15.00 I start writing up all my documentation from this morning. This is really important so that I can evidence the care I’ve given to my patients. This includes any instructions from the doctor’s round, any changes to treatment, how effective it is, anything I’ve escalated as a concern and an evaluation of my patients’ care plans.
15.45 I am called to collect my patient from theatre. They are awake and comfortable. They have I/V fluids up but the operation went well and they require routine post-operative observations.
16.00 Post op obs start. ½ hourly for 2 hours then hourly for 4 hours. I need to check all vital signs and to check their wound for any signs of bleeding.
17.00 Dinner arrives
I need to give my post-operative patient 1 some more anti-sickness medication for their nausea and check to see if my abdominal pain patient is now allowed to eat and drink following their scan.
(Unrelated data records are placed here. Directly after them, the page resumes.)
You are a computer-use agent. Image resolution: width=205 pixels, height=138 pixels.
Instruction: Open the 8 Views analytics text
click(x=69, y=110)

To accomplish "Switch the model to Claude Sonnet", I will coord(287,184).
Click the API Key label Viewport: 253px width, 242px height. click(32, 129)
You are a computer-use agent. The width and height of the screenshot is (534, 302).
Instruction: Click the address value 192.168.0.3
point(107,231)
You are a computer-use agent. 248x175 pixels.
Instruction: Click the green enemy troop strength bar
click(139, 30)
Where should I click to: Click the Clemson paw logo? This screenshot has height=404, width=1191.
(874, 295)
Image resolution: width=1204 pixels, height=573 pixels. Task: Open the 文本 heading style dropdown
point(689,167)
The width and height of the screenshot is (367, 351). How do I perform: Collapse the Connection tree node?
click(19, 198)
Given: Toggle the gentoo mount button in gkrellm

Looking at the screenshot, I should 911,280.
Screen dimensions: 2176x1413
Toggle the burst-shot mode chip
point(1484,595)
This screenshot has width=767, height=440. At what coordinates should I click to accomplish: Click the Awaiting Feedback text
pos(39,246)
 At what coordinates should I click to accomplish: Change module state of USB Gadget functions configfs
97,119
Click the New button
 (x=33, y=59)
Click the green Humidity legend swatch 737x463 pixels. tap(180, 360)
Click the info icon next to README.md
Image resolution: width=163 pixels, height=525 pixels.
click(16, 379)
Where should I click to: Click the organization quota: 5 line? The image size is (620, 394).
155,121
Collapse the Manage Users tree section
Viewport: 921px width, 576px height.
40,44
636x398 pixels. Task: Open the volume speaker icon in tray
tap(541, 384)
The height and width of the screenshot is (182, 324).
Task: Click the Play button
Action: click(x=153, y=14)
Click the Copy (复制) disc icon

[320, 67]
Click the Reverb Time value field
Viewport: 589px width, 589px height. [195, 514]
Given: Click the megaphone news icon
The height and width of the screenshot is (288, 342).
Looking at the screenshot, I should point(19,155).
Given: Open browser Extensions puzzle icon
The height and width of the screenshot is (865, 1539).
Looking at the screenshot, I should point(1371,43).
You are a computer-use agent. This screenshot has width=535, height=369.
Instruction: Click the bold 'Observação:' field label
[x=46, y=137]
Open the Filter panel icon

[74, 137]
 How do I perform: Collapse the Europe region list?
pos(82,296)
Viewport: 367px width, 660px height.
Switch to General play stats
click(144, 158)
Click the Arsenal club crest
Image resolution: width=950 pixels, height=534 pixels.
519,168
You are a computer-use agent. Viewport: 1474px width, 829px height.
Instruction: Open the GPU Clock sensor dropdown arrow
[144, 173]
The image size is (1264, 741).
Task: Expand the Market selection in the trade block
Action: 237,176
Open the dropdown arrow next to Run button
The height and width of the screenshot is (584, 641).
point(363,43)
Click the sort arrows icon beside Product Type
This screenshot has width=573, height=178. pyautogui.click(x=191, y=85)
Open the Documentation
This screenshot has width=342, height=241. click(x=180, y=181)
I discover that the Consultant plans to take them to theatre at 1830 for emergency surgery so they must remain nil by mouth. I will need to ensure that a surgical check list is undertaken.
My HCA colleague is assisting our dementia patient with dinner. I go around updating everyone’s fluid balance charts.
18.00 My colleague offers to help out with the routine observations while I do the syringe driver check and fluid balances. Then hopefully we can go for a quick meal break – or at least a cuppa in the office. When I check on my palliative care patient, I notice that their breathing has become slow and shallow and I inform the family that they have deteriorated further and it is likely that they will pass away soon. I ask if they would like a nurse to sit with them, but they decline. I decide not to turn the patient onto their other side at this point so that their family can sit with them without being disturbed. I inform the nurse in charge of the deterioration and we agree to ensure that the patient is checked every 5 minutes.
18.15 and I start my 1800 drug round slightly late. Amongst other drugs I need to give a dose of warfarin which is a blood thinning drug so I need to check the patient’s blood results before I give it as too much could cause a bleed. I need to give 3 lots of different I/V antibiotics. This takes quite a while to draw up and administer and all have to be checked by another nurse.
18.45 A family member tells me that they think their loved one has passed away. I go and check and agree. I offer the family my condolences and explain that the nurse in charge has to undertake the full verification of death. The family wish to stay a while longer and I close the door of the patient’s room to allow them some privacy to say goodbye. They leave the ward at 19.15 and before they leave I ensure they know that they can telephone us if they have any questions over the next few days. They thanked the staff for their support over the past few months.
19.00 I continue to do my post-operative observations. My patient hasn’t yet passed urine - I need to ensure they are creating urine within 6 hours of surgery so will pass on to the night staff that they may need to scan their bladder at 21.45. When my HCA colleague returns from his tea break I ask if he would like to assist me with providing last offices for our patient who has died. He has helped with this once before and understands what is required.
19.45 Myself and my HCA colleague undertake last offices for our patient, there is never a time I don’t feel emotional doing this- especially when I could see how upset the family were leaving. The patient had been well known to us for several years and we have got to know the family well.
20.30 I write up my notes and care plans from the afternoon part of my shift and handover to the night staff. I am pleased to see them!
21.30 I arrive home, have a shower and put my feet up with a cuppa. My daughter is already asleep, and it’ll not be long before I am!